Вот тут-то Зевс и понял, как его жена обманула. Ох уж и прогневался он! А сделать-то ничего уже не может: клятва-то дадена. Схватил он тогда Ате за волосы — и так её! И так!.. — Агамемнон с неподдельной злостью изобразил, как Зевс бьёт Ате головой об стол. — И запретил ей впредь на Олимпе появляться. С тех пор ходит она между людьми и жертву себе ищет. Вот, значит, я ей как раз и подвернулся.
Так что, раз уж и Зевс с ней не справился, то куда уж мне — простому царю. Но я свою вину загладить всё равно готов. Что тебе, Ахилл, давеча обещали, я отдам. Вот прямо сейчас мои люди всё тебе доставят, пока мы завтракаем.
— Не надо мне ничего, — твёрдо ответил Ахилл. — И завтрака не надо. Мне никакой кусок в горло не полезет, пока я не отомщу стократно за смерть моего друга. Нечего время терять! Командуй прямо сейчас в бой идти!
Греческое войско вскричало ему в ответ воинственно, но без энтузиазма. Общее мнение выразил Одиссей:
— Спокойно, Ахилл! Горячку пороть не надо. Ты тут всех сильнее, но я тебя старше и жизнь знаю лучше, так что поверь моему опыту: во-первых, когда подарки дают, никогда не отказывайся и бери сразу, не откладывая, а то ведь передумают; а во-вторых, никогда не воюй, не позавтракав. Все мы тут готовы на любые жертвы, чтобы отомстить за твоего безвременно погибшего друга, но приносить в жертву свой желудок не стоит. От голодных воинов в бою мало проку. Так что вели накормить своих мирмидонцев, сам поешь — Атреич сейчас наверняка не откажется угостить тебя за свой счёт — и подарки прими, а там уж и повоюем — день впереди долгий.

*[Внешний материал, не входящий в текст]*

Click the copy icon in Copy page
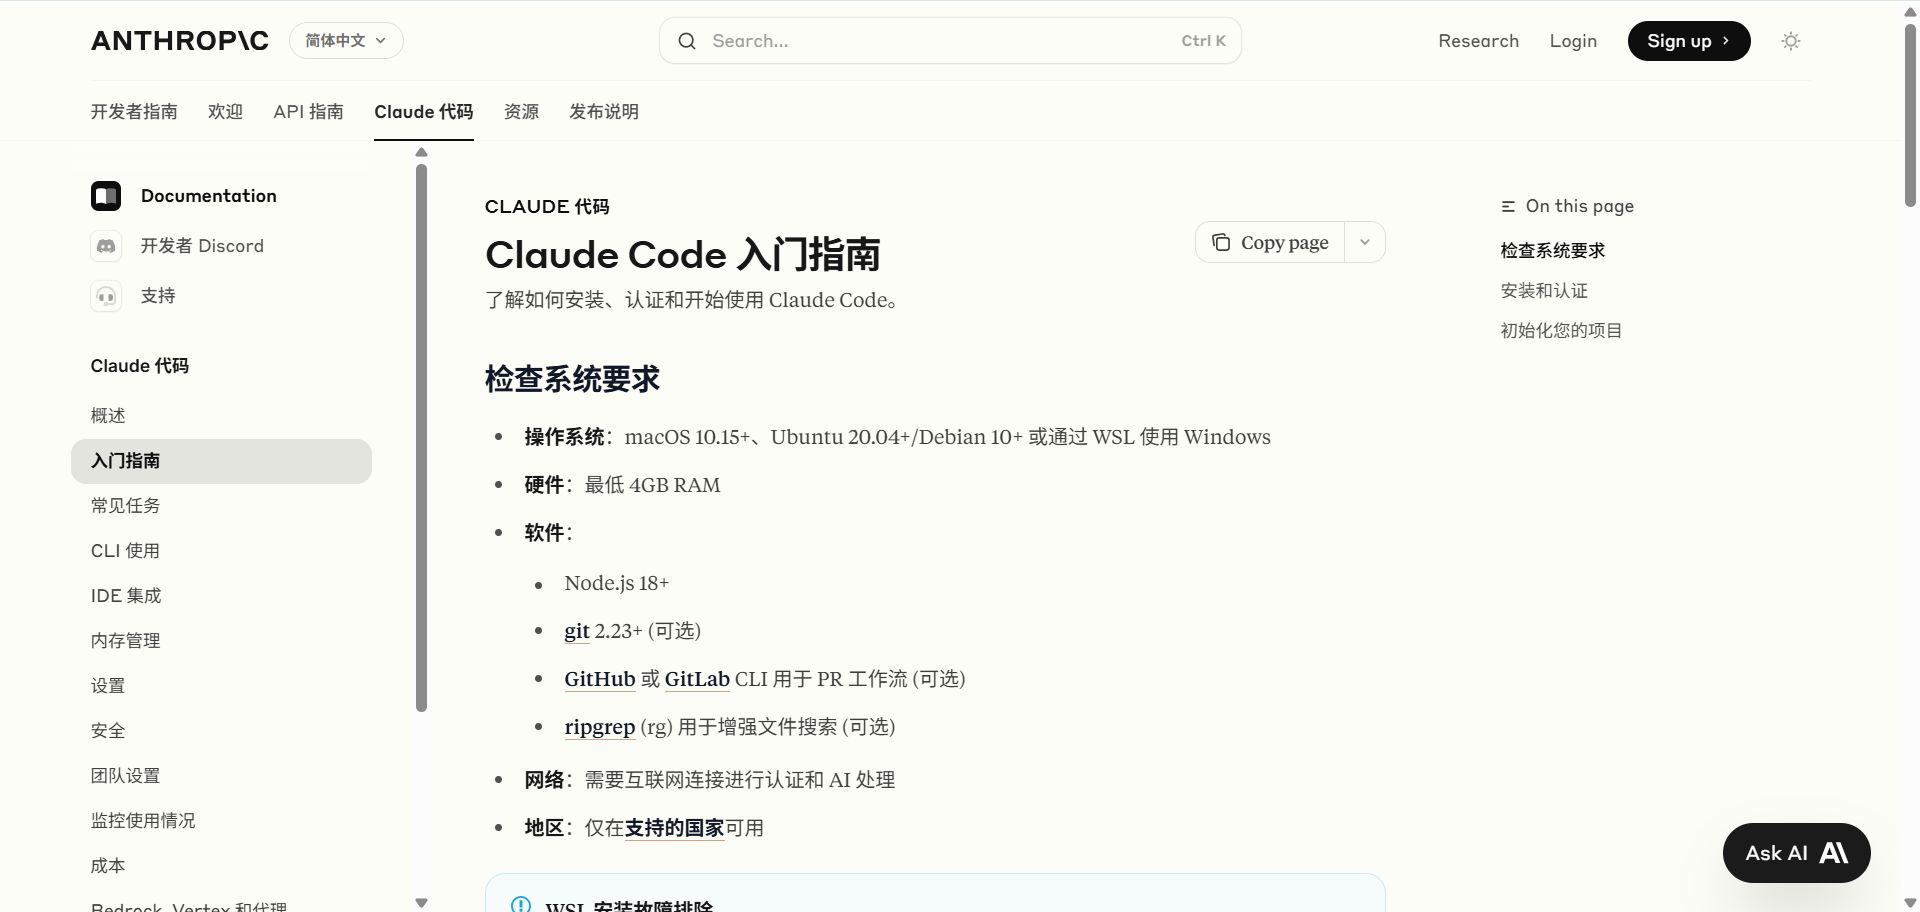Screen dimensions: 1920x912 (x=1221, y=243)
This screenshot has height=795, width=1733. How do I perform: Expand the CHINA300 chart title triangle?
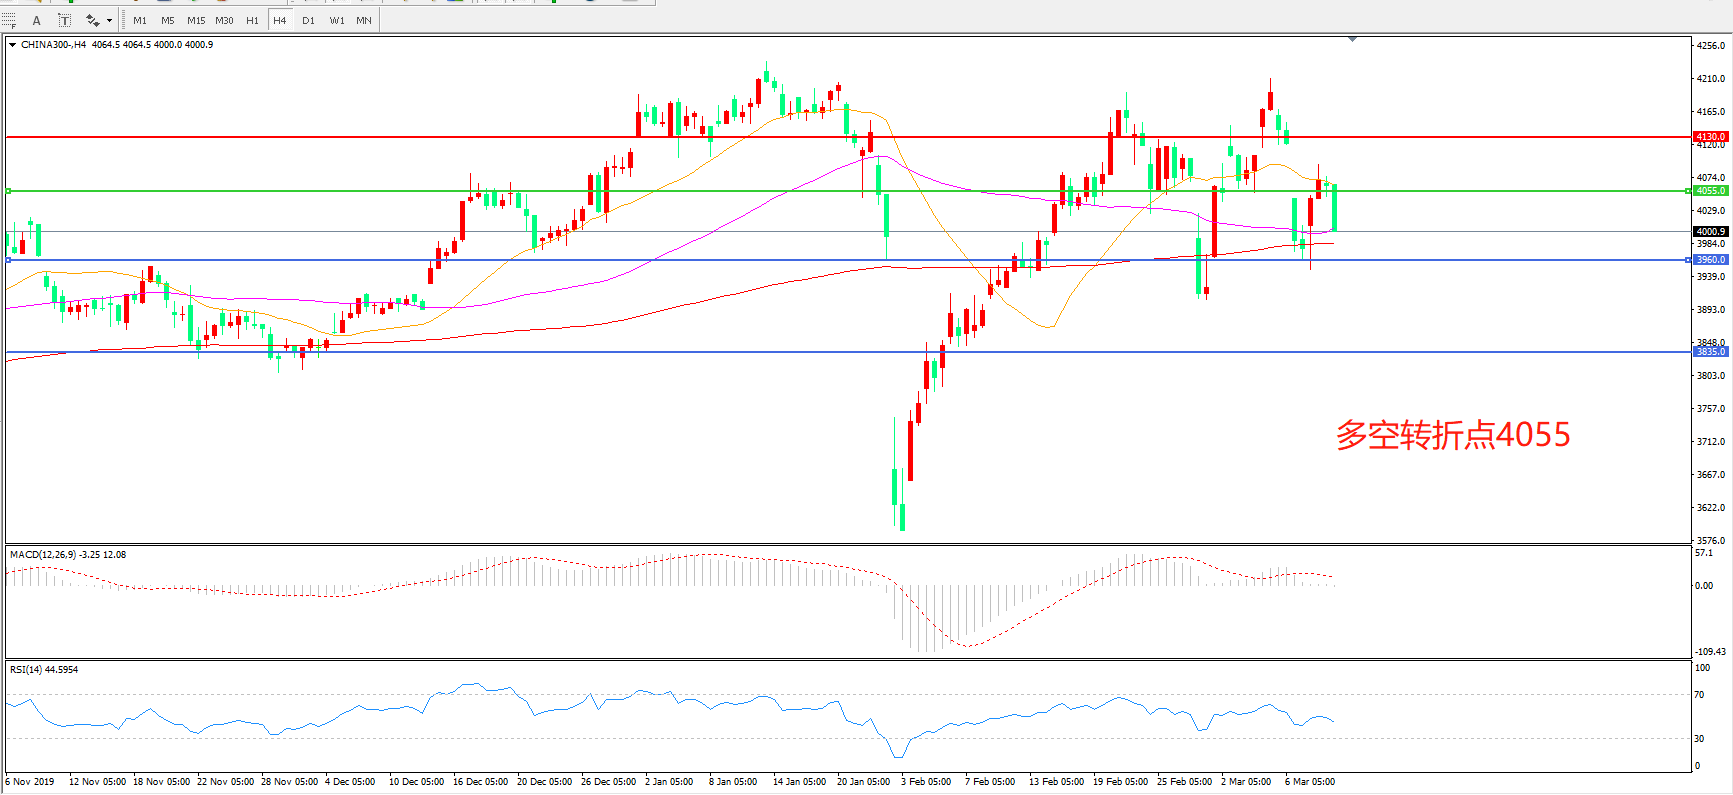coord(12,45)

В ответ на эти слова Одиссея греки закричали чуть менее воинственно, но гораздо более дружно.
Ахилл был не согласен, но противиться воле всего войска не мог даже он. Пришлось возвращаться к своей палатке и терпеливо ждать, пока люди Агамемнона под предводительством Одиссея не доставили ему всё, что обещал капризному герою командир греческого войска. Он принципиально не смотрел в сторону этих даров. Не посмотрел он и на дочку Бриса, которую позавчера называл своей любимой, а сегодня желал ей смерти. Той, из-за которой разгорелась его ссора с Агамемноном, той, чьё имя он так и не узнал. Видя настроение Ахилла, девушка не подошла к нему, а сразу бросилась к телу Патрокла, от которого Фетида заботливо отгоняла мух.
Девушка заплакала горько и искренне. Патрокл был единственным греком, который понимал и жалел её. Ахилл, хоть и изображал любовь, на самом деле всегда любил только себя, а других — лишь в той мере, в какой они поддерживали в нём эту единственную и самую крепкую его любовь.